The other week I had to fill out a form to get Smooshface's birth certificate. It has fields for father's and mother's occupation, so since wifey isn't working and isn't planning on working, I figured "awesome wife" would be a fitting description. I was only slightly disappointed when the birth certificate came back with "Home Duties" instead, I only hope that whoever's job it is to classify the occupations got a smirk out of that one.
I live in a state where you don't have to specify a gender on the birth certificate, I, even as a non-conformist (am I really?), don't buy into all that baloney, so little Miss Smooshface is officially a girl. Chances are, she'll be an ass-kicking tomboy of a girl, but a girl never-the-less.
She's about 3 weeks old now, and still doing great. After a week or so, she quickly switched from being a baby, into a little human, you could see the little gears behind her eyes whirring into action. Between the sleeping, screaming and feeding, there still isn't much time for interaction, but I try to play classical music in the background as much as I can, I also bought a set of alphabet flash cards, and have been annoying her with those as often as I can, I haven't had many chances to read to her, but the few times I have, she fell asleep after less than a page (I've been reading Asimov's 9 tomorrows to her since before she was born). Everyone says it's too early for both, I blatantly disregard them, though I will get some Russian kids books from the garage.
I haven't been speaking enough Russian to her, and a lot of those books have nursery rhymes which are easy to remember, so I'll have something to sing to her, instead of making up songs (or sometimes just singing random words when I suddenly run out of ideas, but have to keep the flow going to keep her from crying).
The work on the house and yard is progressing, slowly but surely. I found some photos of the house after the tenants left.. to think, that we turned that dump into a beautiful home! I'm still not sure if we'll stay here permanently, the house and yard suit our needs, but the area is not great. Unfortunately, to get anything remotely similar to our home in a better suburb would cost double what this house is worth. I don't think I'll be able to pull that off, not if wifey stays a lady of leisure. I'm still considering buying a second investment property in the near future (once I start saving money instead of spending it).
I would have to make sure I'd be at least breaking even this time though, then after a few years, I might be in a position to sell everything and get a house in a nicer suburb. A few people tell me that it's more about parenting than the suburb, I mostly agree, but I question how rough their childhood suburbs were. I'm also a firm believer that living in a suburb where people walk their dogs in the sunshine along nicely cut green lawns have higher expectations of life and are less likely to have 3 derelict cars in their front yard and 20 years worth of junk in the back. That's not to say that upper-middle-class doesn't come with its own set of issues, but having lived in a lot of different areas, I'd pick a suburb with $1m houses over $150k houses any day.

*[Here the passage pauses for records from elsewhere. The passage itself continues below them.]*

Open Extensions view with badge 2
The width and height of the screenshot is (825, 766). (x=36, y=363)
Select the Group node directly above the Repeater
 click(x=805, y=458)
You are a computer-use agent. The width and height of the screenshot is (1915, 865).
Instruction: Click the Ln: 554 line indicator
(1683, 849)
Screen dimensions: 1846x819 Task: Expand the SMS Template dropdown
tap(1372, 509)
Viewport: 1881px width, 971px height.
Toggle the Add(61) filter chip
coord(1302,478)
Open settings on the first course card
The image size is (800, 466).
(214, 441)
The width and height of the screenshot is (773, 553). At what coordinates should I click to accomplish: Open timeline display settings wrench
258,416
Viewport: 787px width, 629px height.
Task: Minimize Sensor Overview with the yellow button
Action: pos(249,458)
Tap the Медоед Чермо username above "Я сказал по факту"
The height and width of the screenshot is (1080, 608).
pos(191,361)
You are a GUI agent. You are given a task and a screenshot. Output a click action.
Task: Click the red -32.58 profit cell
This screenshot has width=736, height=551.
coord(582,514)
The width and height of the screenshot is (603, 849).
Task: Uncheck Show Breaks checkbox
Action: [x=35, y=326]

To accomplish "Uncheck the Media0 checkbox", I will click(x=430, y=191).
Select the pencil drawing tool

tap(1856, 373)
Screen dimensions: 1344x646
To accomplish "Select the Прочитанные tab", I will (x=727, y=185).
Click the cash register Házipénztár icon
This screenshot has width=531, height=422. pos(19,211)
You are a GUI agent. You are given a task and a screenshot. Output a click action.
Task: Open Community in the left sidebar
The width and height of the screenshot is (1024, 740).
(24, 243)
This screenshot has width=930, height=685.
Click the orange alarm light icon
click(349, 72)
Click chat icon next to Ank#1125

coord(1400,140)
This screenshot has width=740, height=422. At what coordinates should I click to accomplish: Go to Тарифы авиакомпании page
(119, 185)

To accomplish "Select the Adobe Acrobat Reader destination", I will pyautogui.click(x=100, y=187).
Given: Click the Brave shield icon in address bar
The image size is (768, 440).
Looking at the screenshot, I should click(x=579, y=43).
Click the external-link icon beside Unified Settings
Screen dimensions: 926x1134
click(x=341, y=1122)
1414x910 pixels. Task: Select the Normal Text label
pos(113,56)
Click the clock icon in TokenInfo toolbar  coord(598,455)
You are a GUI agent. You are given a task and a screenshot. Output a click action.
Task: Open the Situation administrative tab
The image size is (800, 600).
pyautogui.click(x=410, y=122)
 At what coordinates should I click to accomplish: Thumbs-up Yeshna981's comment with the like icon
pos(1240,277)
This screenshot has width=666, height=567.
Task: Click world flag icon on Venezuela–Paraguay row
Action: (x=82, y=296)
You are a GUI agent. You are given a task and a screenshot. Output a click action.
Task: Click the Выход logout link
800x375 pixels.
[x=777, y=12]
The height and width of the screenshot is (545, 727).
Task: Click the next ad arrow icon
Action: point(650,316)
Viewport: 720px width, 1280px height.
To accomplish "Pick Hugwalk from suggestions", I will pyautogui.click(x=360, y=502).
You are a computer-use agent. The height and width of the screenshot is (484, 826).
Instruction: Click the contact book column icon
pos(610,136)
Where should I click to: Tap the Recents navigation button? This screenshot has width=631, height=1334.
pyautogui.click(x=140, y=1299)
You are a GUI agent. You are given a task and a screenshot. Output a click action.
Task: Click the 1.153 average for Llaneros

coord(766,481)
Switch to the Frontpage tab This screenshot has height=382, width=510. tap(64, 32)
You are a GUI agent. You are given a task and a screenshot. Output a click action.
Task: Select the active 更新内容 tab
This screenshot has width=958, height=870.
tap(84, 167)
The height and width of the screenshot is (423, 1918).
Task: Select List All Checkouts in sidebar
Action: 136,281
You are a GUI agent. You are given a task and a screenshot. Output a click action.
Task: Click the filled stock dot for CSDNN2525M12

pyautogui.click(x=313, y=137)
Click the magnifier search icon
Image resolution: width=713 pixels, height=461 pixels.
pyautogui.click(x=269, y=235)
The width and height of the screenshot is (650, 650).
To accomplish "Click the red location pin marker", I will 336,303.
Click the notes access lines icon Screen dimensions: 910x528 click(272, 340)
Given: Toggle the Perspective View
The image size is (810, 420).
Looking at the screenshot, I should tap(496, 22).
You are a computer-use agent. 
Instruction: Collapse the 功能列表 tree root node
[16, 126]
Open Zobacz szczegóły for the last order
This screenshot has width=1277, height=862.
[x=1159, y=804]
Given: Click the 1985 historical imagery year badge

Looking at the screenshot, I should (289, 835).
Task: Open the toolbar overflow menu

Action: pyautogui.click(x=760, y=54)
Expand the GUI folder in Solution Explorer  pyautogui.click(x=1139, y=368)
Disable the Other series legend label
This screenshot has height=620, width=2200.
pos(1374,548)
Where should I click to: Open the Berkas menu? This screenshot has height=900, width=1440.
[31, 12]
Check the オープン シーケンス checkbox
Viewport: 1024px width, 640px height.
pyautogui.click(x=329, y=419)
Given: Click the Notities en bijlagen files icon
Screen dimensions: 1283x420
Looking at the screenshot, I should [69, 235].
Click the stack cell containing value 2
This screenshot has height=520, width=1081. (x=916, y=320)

Since I'm on the topic, money has been tight, there have been a lot of large purchases recently. I've eaten into ALL of my "savings that I can use", and am trying to stay out of my "savings I shouldn't use". The big hotplate on our really old stove crapped itself, replacing the stove has been on our to-do list, but not for a while, however after this development it's now top priority. (I could spend $60 or so to try to fix it, but I'd rather just spend that money on the new stove). Ovens here are about $700-2000, we're looking at one for about $1300, I haven't been able to find any 2nd hand ones, not that I've overly keen on a used stove.
I'm not quite living paycheck to paycheck, but with all the extra expenses, I'm not far off. Having said that, given that I'm paying two mortgages, supporting an awesome wife and a kid, while getting paid a below-average salary, I feel like I'm not doing too bad, though a little overwhelmed at times. I started looking at freebies on Gumtree (our, nicer, version of Craigslist) and besides getting some useful freebies, I was able to pick up a broken turn table/record player, fix it up and sell it for $180. I haven't got time for a second job, but this could potentially be some sort of a money making hobby. Though I've noticed that due to the demographic, a lot of the things that you would see for free in Melbourne, are selling for quite a bit of money here. It was very evident and made me think of the throw-away society and how one doesn't notice it as much when living there.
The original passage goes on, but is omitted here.